Penulis
Intisari-Online.com - Menjalankan sebuah bisnis tentu menjadi keinginan banyak orang. Apalagi bisnis tersebut menjadi ladang penghidupan bagi banyak orang.
Bukan lagi bicara kesuksesan pribadi, tetapi memberikan manfaat dan kebahagiaan dengan sesama.
Ali Muharam (31), selaku pemilik usaha kuliner Makaroni Ngehe mengatakan, dalam menjalankan bisnis maupun usaha diperlukan tekad dan kemauan yang kuat agar mampu membangun bisnis tersebut bisa terus berkembang.
Berkat kegigihannya mencari kehidupan yang lebih baik dari Tasikmalaya menuju Jakarta, Ali kini memiliki usaha yang bisa menghidupi 400 orang karyawannya.
Menurut Ali, hal tersebut menjadi kebahagiaan yang tak bisa diungkapkan, berkat jerih payah keringatnya kini usaha melesat dikenal dan berguna di masyarakat.
Bermula dari satu outlet di kawasan Kebon Jeruk, Jakarta Barat pada tahun 2013, kini Makaroni Ngehe sudah melesat di berbagai kota mulai dari Jakarta, Bogor, Depok, Tangerang, Bekasi, Bandung, hingga Yogyakarta.
Setiap harinya, outlet-outlet Makaroni Ngehe selalu dipenuhi generasi milenial yang sangat menggemari panganan olahan bercita rasa pedas.
Maklum saja, outlet dibuat seakan menarik generasi muda, dengan tampilan dan warna merah yang mencolok membuat siapa saja yang melihatnya penasaran ditambah untaian kata Ngehe yang terpampang didepan outlet.
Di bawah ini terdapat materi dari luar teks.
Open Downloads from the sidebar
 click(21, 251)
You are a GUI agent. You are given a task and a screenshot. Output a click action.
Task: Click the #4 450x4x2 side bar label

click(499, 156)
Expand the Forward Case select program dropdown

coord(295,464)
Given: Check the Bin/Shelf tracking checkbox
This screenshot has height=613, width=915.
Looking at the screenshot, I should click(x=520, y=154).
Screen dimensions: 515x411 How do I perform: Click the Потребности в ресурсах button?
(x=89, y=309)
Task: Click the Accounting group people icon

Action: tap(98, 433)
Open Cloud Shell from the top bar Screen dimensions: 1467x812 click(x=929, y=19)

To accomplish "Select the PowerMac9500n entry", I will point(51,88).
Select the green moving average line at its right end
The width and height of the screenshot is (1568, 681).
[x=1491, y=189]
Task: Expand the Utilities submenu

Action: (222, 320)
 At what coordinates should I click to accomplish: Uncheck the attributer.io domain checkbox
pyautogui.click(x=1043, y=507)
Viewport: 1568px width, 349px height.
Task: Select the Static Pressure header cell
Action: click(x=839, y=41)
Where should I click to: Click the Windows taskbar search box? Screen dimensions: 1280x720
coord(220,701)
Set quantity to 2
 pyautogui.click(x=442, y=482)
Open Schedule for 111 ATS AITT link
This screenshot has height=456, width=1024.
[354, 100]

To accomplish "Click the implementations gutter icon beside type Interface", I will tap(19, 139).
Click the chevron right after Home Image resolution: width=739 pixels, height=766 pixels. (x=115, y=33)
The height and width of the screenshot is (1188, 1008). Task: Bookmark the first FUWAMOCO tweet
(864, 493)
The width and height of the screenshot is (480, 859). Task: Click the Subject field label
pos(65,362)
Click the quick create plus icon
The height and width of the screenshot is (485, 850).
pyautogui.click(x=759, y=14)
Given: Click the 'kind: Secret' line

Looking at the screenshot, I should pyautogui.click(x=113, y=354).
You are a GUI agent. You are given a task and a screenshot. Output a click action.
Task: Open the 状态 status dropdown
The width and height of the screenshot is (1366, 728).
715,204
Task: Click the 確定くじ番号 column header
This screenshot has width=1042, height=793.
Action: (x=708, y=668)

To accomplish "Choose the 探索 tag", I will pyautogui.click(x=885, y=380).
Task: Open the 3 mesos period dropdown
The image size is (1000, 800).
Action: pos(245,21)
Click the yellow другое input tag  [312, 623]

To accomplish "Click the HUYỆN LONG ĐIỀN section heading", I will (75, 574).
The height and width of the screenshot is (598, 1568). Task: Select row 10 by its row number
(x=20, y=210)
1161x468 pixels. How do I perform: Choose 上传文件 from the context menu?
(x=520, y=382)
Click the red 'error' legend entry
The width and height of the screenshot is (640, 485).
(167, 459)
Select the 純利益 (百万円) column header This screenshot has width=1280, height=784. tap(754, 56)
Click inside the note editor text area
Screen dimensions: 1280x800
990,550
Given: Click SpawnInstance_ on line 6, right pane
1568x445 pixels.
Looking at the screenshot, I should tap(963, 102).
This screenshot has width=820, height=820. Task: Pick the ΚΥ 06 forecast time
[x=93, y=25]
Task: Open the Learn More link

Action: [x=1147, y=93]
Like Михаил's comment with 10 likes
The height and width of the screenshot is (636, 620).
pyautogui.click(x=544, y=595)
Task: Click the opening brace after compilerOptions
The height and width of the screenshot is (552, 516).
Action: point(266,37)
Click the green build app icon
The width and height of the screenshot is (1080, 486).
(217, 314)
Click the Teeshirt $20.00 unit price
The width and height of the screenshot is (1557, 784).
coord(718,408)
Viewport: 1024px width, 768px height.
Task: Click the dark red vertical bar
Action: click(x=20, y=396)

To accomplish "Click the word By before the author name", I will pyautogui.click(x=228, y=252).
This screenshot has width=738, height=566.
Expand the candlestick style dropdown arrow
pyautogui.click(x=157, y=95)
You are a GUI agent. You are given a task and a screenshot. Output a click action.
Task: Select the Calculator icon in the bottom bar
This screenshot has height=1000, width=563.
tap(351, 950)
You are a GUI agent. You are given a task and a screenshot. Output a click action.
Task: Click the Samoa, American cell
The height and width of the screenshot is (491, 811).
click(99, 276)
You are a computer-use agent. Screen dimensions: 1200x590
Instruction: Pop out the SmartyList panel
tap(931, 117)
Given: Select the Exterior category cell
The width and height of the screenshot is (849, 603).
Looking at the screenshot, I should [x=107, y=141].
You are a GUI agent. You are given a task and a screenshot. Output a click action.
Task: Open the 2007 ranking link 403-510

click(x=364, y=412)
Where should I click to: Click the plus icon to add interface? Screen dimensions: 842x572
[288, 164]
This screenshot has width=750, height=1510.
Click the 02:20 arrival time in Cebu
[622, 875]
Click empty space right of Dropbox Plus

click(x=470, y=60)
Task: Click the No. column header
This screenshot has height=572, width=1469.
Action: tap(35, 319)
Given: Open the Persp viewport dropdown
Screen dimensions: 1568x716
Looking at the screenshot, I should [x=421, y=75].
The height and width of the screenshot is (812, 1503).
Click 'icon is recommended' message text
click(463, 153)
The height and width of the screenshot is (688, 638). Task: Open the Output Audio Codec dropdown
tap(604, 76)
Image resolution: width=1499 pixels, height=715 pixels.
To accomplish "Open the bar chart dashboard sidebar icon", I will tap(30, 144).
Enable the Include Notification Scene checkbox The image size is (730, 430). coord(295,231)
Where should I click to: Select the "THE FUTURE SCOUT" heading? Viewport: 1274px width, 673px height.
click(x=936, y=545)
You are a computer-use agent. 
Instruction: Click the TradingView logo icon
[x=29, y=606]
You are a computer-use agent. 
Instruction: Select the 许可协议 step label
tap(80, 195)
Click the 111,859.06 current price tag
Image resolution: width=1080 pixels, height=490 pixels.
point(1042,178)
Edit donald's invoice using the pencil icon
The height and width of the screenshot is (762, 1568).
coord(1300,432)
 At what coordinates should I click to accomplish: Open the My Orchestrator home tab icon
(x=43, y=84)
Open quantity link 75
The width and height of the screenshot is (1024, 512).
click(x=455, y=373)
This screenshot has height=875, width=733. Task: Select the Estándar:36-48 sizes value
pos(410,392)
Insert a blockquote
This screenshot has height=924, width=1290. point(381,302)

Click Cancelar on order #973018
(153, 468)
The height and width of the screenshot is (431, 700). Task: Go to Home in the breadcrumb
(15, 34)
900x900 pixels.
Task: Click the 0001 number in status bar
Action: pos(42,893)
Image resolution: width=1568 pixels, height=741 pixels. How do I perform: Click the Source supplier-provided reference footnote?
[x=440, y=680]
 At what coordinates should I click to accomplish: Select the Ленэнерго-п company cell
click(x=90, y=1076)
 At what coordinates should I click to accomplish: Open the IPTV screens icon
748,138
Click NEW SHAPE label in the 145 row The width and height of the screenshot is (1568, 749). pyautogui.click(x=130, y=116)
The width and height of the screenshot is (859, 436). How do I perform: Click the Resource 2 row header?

"Dulu awal-awal satu outlet omzetnya Rp30.000 per hari, kini sudah ada 30 outlet dan rata-rata Rp3 sampai 5 juta, kalau total kurang lebih Rp3 miliar per bulan," ungkap Ali saat berbincang dengan Kompas.com di kantor Makaroni Ngehe Meruya, Jakarta Barat, Rabu (23/8/2017).
Menurut Ali bukan hal mudah saat awal menjalankan bisnis makaroni tersebut, banyak yang meragukan hingga menyayangkan menjual makanan yang sudah banyak dijual di warung-warung kelontong.
Namun dengan keunikan nama dan rasa yang berbeda, Ali samakin semangat mengembangkan usahanya, kendala dan hambatan dia nikmati sebagai bagian dari cerita membangun usaha secara mandiri.
"Tantangannya saya menjual sesuatu yang sudah banyak dijual di warung, bahkan ada yang beranggapan ngapain sih jualan kayak gitu, di warung kan sudah banyak,'' kata Ali.
Benar saja, Ali membuktikan bahwa pilihannya tak salah, dalam satu gerai Makaroni Ngehe, Ali memberikan pilihan makaroni yang berbeda dengan yang dipasaran.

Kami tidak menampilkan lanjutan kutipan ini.